I violini di Faenza riprendono vita grazie alla scuola di liuteria

Nove strumenti della civica Sarti, danneggiati dall’acqua dell’alluvione, restaurati dai maestri cremonesi

Nicola Arrigoni

Email:

narrigoni@laprovinciacr.it

22 Luglio 2023 - 05:00

CREMONA - Tutto è nato da un video visto in rete in cui violini e violoncelli, pianoforti e viole galleggiavano nell’acqua che si è portata via buona parte della scuola civica Sarti di Faenza. «Quelle immagini ci hanno colpito e abbiamo pensato subito di dover fare qualcosa — raccontano Daniele Pitturelli, preside dell’istituto Stradivari e Angelo Sperzaga, responsabile dell’indirizzo di liuteria —. Ci è parso naturale contattare i responsabili della scuola e metterci a disposizione per recuperare gli strumenti, quelli recuperabili, danneggiati dall’acqua dell’alluvione».


Detto, fatto e così, dopo aver preso accordi con Donato D’Antonio, coordinatore artistico della scuola civica Sarti e Paolo Zinzani, docente di violino, Pitturelli e Sperzaga sono andati a Faenza per rendersi conto di persona delle condizioni degli strumenti e individuare quelli da curare. «La scuola, ricavata in un convento nei pressi delle mura cittadine, è stata travolta dalle acque che hanno invaso il pian terreno. La furia è stata tale che non è stato possibile mettere in sicurezza gli strumenti — racconta Pitturelli di ritorno dalla città più colpita dall’alluvione —. Insieme a Zinzani abbiamo analizzato gli strumenti ad arco su cui costruire progetti di intervento, restauro, messa a punto per renderli ancora utilizzabili. Tavola o fondo si sono spesso scollati, l’acqua e il fango hanno reso irriconoscibili i violini e trasformato i violoncelli in scatole aperte e piegate dalla forza dell’onda di piena. Una prima pulitura è stata fatta, ma per riportare gli strumenti alla loro funzione c’è bisogno delle sapienti mani dei liutai».

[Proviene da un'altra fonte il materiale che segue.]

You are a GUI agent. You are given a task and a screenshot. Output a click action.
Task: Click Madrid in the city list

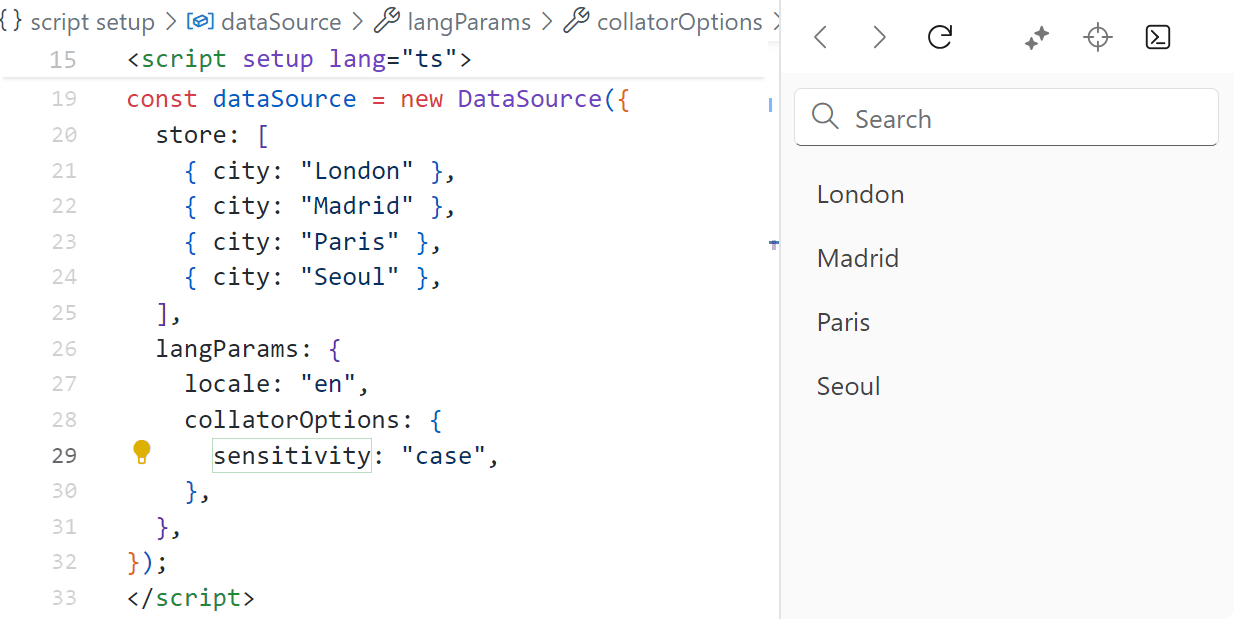(x=857, y=258)
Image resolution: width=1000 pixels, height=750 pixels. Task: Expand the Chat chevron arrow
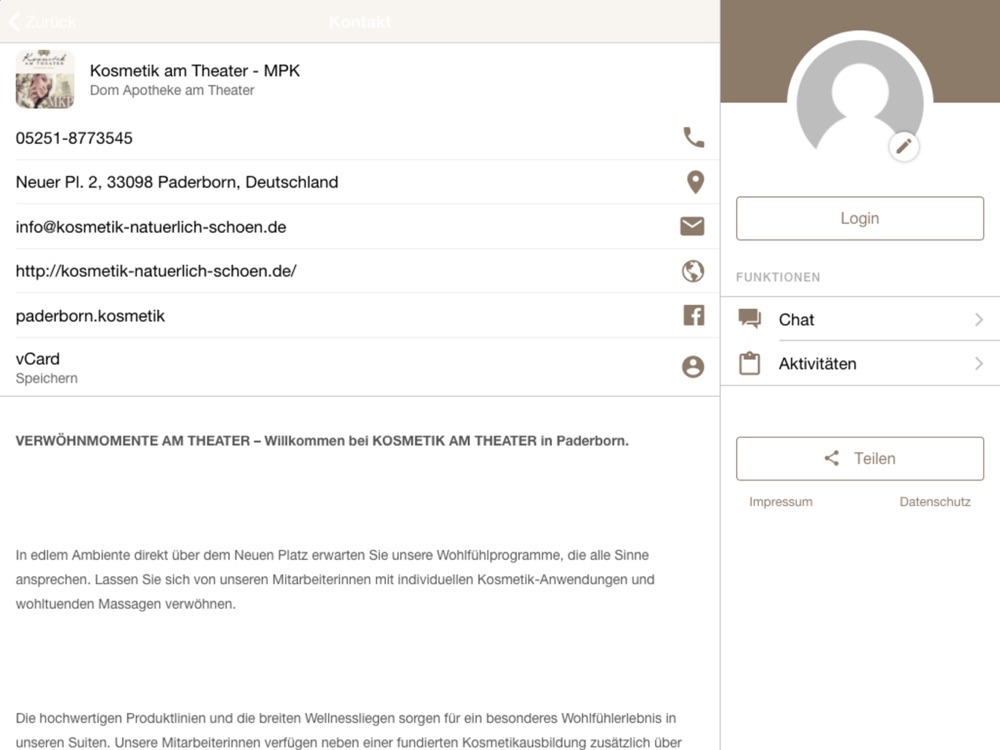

Paolo Zinzani della scuola civica di musica Sarti di Faenza insieme ad Angelo Sperzaga e Daniele Pitturelli della scuola internazionale di liuteria analizzano gli strumenti ad arco alluvionati


Nella città di Stradivari tutto ciò rappresenta una sorta di imperativo categorico che è impossibile non ascoltare: «Non potevamo stare con le mani in mano e abbiamo deciso di partire e di agire, non senza aver informato il provveditore Filomena Bianco che ha da subito appoggiato l’iniziativa e l’assessore alla cultura Luca Burgazzi perché a dialogare saranno e sono anche le due amministrazioni comunali — prosegue —. Sono in tutto nove gli strumenti di cui si prenderanno cura i maestri liutai cremonesi e i loro studenti: due violini, una viola, tre violoncelli e tre contrabbassi».

In un atto ufficiale firmato dalla dirigente del settore cultura del Comune di Faenza, Benedetta Diamanti e dal preside Pitturelli si formalizza l’affidamento degli strumenti alle cure degli eredi del grande liutaio cremonese e della scuola che ha rilanciato la liuteria nella seconda metà del secolo scorso. E a proposito di storia fra gli strumenti bisognosi di cure c’è anche un violino firmato da Rodolfo Tramonti, violino del 1927 «completamente smontato, a differenza degli altri strumenti più recenti — prosegue —. Il motivo è legato alle colle naturali che univano i diversi pezzi del violino, colle sciolte dall’acqua, cosa che non è successa in maniera così importante per le colle sintetiche. Per il violino Tramonti metteremo a punto un progetto ad hoc con la Sovrintendenza e curato dai maestri liutai Alessandro Voltini e Luca Baratto che hanno titolo per operare su strumenti storici».

Il violino di Rodolfo Tramonti del 1927 completamente distrutto


Corre avanti, Daniele Pitturelli e già immagina il concerto in cui i nove strumenti di Faenza torneranno a far sentire la loro voce, ma non nasconde: «Sarà un percorso lungo che vedrà collaborare docenti e allievi, un’occasione didattica e di solidarietà culturale per la comunità di Faenza ferita dalla forza delle acque — commenta —. Il nostro apporto è totalmente volontario e gratuito, un aspetto questo condiviso con i docenti». La comunità dei liutai e dei musicisti non poteva rimanere insensibile a quegli strumenti infangati e galleggianti. Ed è anche questa sensibilità che rende veramente tangibile la forza di quel saper fare liutario che l’Unesco ha considerato patrimonio immateriale dell’umanità che sa donarsi agli altri ed essere solidale.